Well, that was quick.
It sure didn’t take long for the annual early–season head coaching firings to begin. The fact Denis Savard was fired so early in the season by the Blackhawks still begs the question: Why didn’t Chicago just take care of this business and move in a different direction over the summer?
It was clear Savard was working on a short leash this year. The Hawks are entering a renaissance as they work their way towards regaining fan loyalty and a playoff berth, which the club hasn’t seen since 2002. In the off-season they went out and spent big money on free agents Brian Campbell and Cristobal Huet, meaning, this year, failure wasn’t an option and Savard was going to be let go if the club took a dip.
Not only did the Hawks make some changes on the ice, but since the passing of long-time owner William Wirtz last season, the management team has adopted new, though experienced, faces and new, though tried and tested, philosophies.
Scotty Bowman was brought in as a senior advisor and only a few weeks ago Joel Quenneville, fresh off the bench in Denver, was brought in as a scout. That scouting job has now evolved into a head coaching position in a matter of weeks.
Savard would certainly have been looking over his shoulder when Quenneville was brought in, but I’m sure even he thought he had at least a month to get this team going in the right direction out of the gate. But, after a 1-2-1 start to the season, even though they beat the Coyotes in a decisive 4-1 decision just the night before, Savard was shown the door.
Last year it was six games in before Bob Hartley was let go by the moribund Thrashers, but their record was 0-6, so that firing was understandable.
This one is a head-scratcher.
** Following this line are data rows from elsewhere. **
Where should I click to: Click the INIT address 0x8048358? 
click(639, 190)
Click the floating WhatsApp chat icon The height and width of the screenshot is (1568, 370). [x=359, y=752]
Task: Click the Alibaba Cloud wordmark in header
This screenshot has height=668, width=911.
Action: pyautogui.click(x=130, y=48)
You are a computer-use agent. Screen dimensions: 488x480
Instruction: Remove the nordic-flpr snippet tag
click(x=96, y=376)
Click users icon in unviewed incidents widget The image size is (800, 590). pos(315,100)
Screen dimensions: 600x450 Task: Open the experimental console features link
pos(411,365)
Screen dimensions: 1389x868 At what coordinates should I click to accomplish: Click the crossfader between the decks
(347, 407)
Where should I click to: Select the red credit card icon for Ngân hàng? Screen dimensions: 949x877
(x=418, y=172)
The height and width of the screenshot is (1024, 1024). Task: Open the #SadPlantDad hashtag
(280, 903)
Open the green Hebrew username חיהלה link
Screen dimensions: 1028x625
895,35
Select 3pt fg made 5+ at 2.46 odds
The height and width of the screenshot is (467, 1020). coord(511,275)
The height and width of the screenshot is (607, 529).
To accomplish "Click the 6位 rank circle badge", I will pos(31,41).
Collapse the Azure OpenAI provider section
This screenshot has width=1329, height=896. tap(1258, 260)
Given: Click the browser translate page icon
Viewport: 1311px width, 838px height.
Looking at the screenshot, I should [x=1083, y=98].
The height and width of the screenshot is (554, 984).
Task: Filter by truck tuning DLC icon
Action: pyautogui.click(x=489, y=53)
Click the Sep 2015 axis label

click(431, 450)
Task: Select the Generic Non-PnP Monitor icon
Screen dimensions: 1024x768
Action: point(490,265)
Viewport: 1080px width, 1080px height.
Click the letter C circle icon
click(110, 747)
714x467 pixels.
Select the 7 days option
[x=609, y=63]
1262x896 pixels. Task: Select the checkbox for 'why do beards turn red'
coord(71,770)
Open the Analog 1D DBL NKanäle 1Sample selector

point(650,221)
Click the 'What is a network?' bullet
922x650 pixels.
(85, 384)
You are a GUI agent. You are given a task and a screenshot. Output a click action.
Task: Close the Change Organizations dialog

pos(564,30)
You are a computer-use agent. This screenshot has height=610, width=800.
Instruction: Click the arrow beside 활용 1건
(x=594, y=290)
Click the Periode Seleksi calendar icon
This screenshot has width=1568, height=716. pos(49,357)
Savard brought an exciting brand of hockey and was growing as a coach with this team. He missed the playoffs in both seasons as the bench boss, but the team improved by 17 points last year and young players such as Dustin Byfuglien and Patrick Sharp – not to mention Patrick Kane and Jonathan Toews – exploded onto the scene under Savard’s tutelage and were obviously buying into the system he was selling.
Quenneville certainly brings in a wealth of knowledge and experience and it’s worth noting he’s only missed the playoffs once as a head coach in the NHL. However, many of the Hawks youngsters have found their way under Savard and four games isn’t long enough to get a true feel for how the team is progressing this season, so it’s hard to see what Savard did to warrant a replacement.
It’s a whole lot of out with the old and in with the new in Chicago recently and this move just continues that trend. That’s all fine and good, but wouldn’t it have been better for everyone involved if they got this over with before training camp?